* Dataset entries
====
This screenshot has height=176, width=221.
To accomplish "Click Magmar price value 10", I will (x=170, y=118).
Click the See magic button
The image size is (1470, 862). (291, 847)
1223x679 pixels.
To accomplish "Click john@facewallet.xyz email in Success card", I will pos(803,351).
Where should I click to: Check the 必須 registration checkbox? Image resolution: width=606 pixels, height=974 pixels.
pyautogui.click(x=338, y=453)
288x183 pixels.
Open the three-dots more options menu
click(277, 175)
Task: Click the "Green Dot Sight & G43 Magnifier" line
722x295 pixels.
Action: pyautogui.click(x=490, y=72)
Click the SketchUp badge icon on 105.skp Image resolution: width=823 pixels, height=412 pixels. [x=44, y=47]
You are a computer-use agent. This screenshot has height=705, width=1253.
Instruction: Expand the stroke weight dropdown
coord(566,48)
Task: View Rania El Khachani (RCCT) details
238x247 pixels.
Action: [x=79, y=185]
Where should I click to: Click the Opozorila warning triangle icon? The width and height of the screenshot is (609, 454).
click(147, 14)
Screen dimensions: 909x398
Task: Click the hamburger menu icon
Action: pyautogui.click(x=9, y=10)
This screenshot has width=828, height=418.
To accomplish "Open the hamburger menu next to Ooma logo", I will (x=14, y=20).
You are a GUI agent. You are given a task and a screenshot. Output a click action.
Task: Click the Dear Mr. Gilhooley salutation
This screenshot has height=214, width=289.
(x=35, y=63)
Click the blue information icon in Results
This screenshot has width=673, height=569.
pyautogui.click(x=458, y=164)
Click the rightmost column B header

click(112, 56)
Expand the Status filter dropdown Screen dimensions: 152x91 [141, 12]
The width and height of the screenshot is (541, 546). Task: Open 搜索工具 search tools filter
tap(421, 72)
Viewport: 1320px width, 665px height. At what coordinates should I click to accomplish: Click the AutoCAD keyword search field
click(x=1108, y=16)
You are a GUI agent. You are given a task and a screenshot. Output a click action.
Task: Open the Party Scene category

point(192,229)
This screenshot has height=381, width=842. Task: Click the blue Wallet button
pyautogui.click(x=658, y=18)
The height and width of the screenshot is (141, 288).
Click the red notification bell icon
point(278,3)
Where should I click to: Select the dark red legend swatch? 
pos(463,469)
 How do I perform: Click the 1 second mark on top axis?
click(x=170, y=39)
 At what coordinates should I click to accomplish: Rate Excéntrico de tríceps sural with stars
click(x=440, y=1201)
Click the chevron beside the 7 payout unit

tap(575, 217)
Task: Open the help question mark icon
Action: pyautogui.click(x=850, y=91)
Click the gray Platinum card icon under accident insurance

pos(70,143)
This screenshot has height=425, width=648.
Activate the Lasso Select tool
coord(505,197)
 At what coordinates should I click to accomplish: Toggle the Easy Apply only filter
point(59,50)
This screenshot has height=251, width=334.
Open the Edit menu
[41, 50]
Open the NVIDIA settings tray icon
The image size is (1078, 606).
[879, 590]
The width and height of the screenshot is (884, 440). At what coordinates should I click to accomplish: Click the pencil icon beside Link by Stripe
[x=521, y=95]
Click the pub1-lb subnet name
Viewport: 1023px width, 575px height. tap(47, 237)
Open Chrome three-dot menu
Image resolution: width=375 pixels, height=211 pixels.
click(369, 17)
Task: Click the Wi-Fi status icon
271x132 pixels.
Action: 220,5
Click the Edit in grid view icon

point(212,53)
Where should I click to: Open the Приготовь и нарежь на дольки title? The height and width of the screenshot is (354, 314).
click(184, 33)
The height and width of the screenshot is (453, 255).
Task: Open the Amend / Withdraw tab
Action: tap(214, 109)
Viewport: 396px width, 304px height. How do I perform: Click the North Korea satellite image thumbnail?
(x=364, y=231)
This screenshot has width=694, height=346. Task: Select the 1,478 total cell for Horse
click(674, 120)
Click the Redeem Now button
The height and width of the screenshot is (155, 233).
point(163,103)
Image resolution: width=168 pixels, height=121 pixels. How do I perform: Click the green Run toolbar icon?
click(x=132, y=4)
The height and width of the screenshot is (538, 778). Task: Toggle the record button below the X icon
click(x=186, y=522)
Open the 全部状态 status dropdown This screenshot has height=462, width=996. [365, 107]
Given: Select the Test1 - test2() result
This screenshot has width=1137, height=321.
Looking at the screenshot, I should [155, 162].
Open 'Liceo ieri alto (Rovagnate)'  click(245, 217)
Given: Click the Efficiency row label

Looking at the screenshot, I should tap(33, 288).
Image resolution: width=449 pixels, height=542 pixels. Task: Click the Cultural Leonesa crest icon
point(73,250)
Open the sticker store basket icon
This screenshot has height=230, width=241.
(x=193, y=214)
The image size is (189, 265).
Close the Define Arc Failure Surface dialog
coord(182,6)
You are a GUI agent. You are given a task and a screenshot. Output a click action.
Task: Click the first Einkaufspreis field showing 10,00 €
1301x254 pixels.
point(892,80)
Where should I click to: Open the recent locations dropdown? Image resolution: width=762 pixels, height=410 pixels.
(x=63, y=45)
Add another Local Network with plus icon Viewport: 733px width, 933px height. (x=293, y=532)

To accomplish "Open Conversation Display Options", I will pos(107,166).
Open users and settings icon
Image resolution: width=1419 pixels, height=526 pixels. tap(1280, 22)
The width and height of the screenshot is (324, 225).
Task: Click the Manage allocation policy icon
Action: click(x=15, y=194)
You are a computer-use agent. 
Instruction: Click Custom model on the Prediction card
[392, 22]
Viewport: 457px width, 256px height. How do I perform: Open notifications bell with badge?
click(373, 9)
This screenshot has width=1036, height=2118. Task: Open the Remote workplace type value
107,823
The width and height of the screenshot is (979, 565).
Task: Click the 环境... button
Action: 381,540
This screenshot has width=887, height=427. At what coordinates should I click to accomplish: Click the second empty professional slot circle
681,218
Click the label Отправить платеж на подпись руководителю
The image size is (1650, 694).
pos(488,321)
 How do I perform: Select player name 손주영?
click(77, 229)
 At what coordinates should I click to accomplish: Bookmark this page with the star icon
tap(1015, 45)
====
Keep to the lines above, from the first one through the line where "Dot Sight &" appears, and copy them exactly.

* Finished task
This screenshot has height=176, width=221.
To accomplish "Click Magmar price value 10", I will (x=170, y=118).
Click the See magic button
The image size is (1470, 862). (291, 847)
1223x679 pixels.
To accomplish "Click john@facewallet.xyz email in Success card", I will pos(803,351).
Where should I click to: Check the 必須 registration checkbox? Image resolution: width=606 pixels, height=974 pixels.
pyautogui.click(x=338, y=453)
288x183 pixels.
Open the three-dots more options menu
click(277, 175)
Task: Click the "Green Dot Sight & G43 Magnifier" line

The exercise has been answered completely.